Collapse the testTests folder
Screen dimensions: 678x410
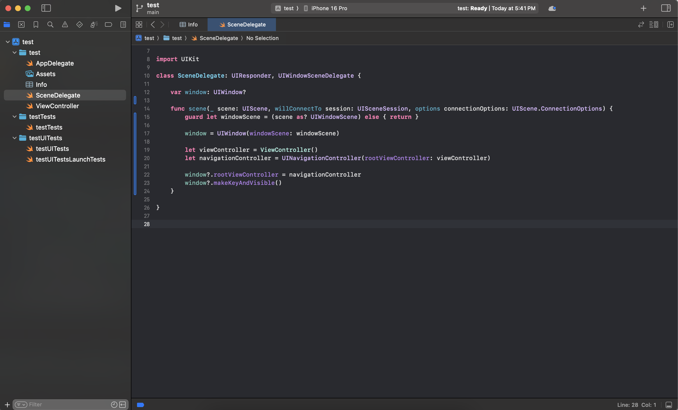15,116
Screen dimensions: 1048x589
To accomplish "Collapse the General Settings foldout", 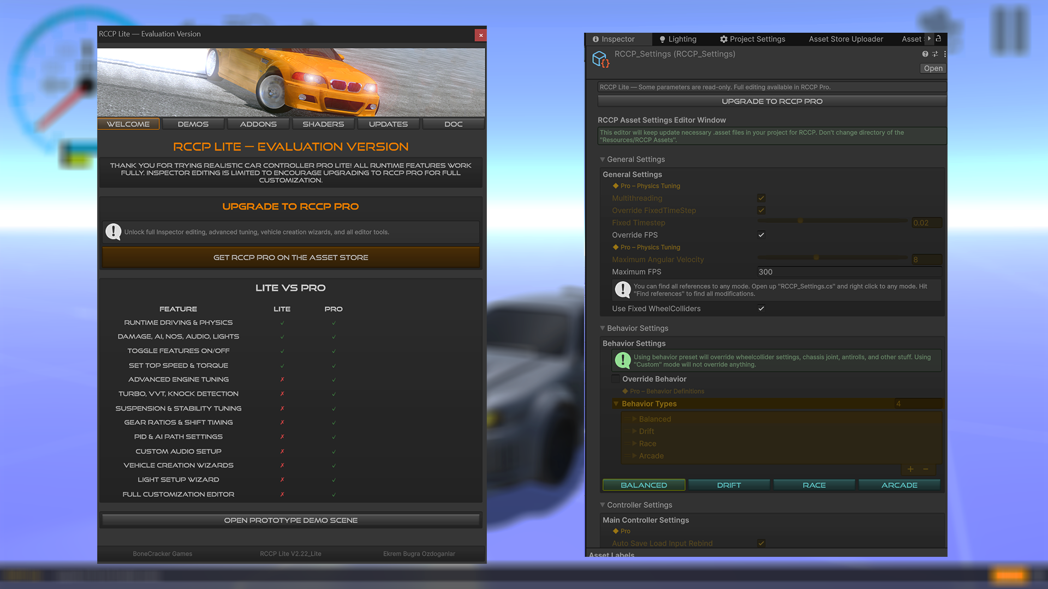I will click(603, 160).
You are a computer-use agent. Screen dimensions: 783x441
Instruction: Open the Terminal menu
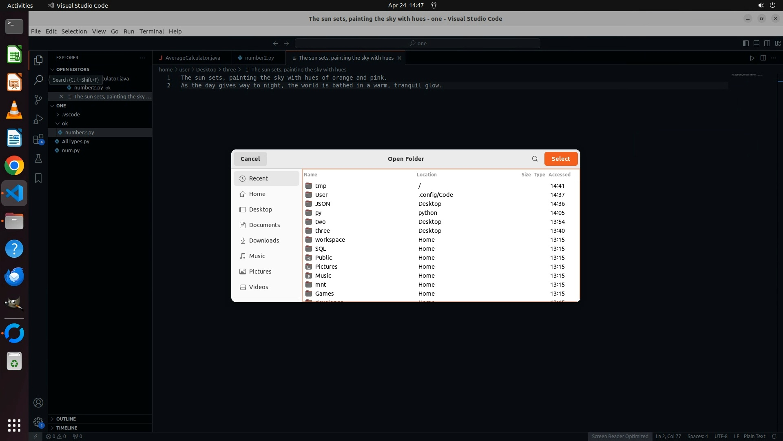pyautogui.click(x=151, y=31)
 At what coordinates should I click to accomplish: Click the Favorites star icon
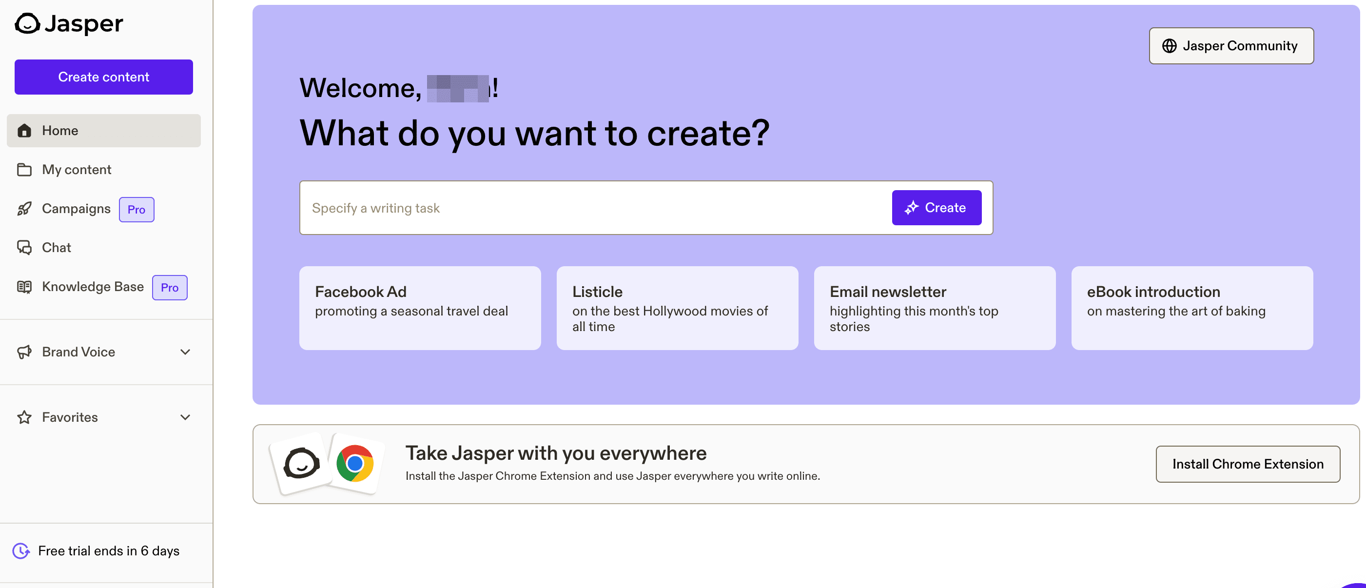coord(24,417)
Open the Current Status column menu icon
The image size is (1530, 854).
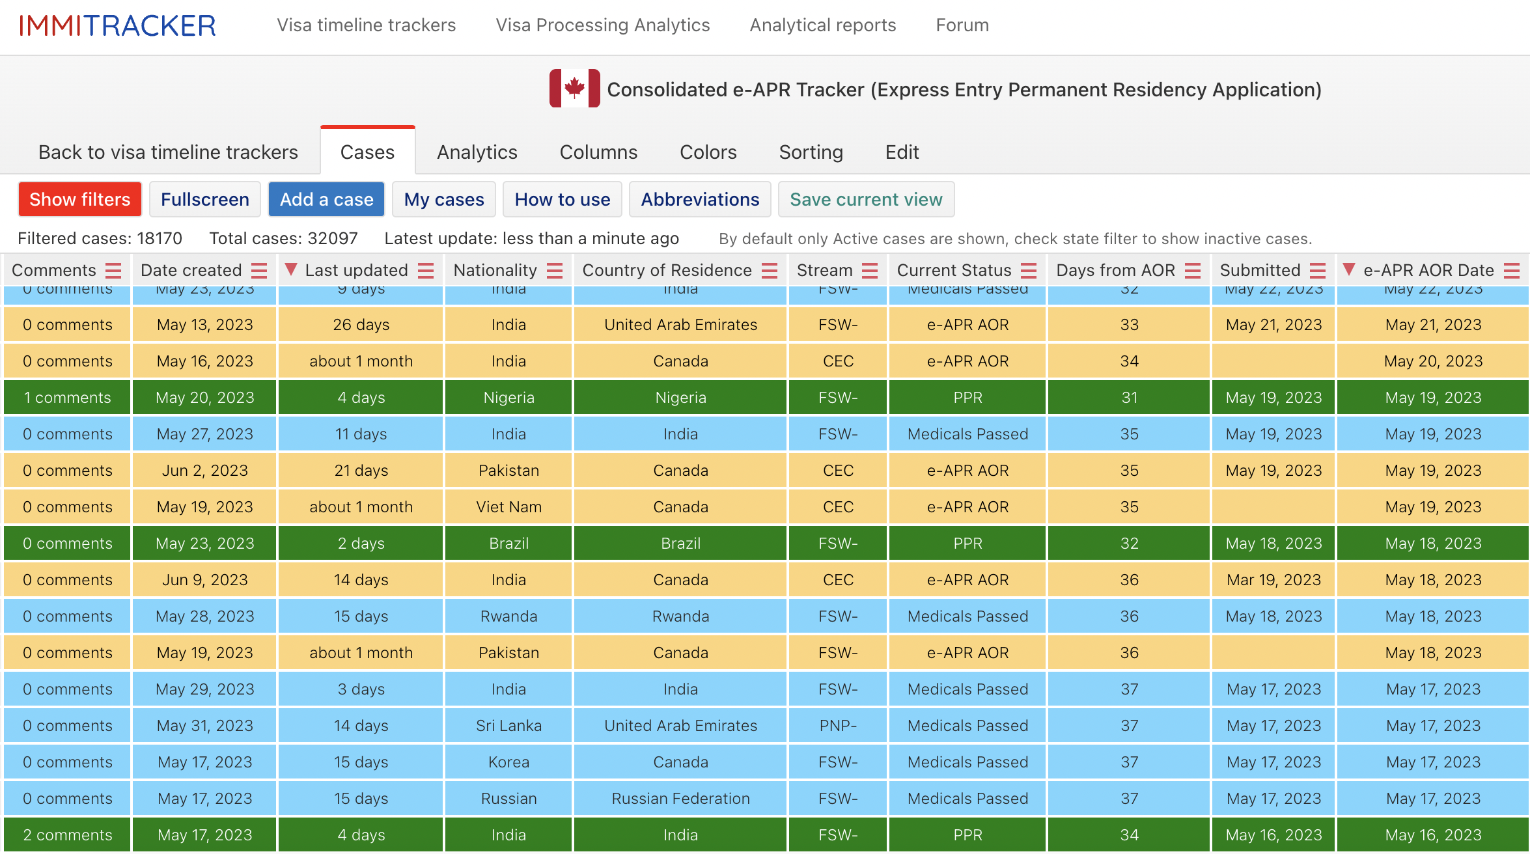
+===+
Restate word for word only the lines that run from the line holding "You are a computer-use" to the end of the data, both ends kept, leaving every picture out.

Result for this exercise:
You are a computer-use agent. Screen dimensions: 783x441
Instruction: Open the Terminal menu
pyautogui.click(x=151, y=31)
 At what coordinates should I click to accomplish: Click the Favorites star icon
coord(24,417)
Open the Current Status column menu icon
The image size is (1530, 854).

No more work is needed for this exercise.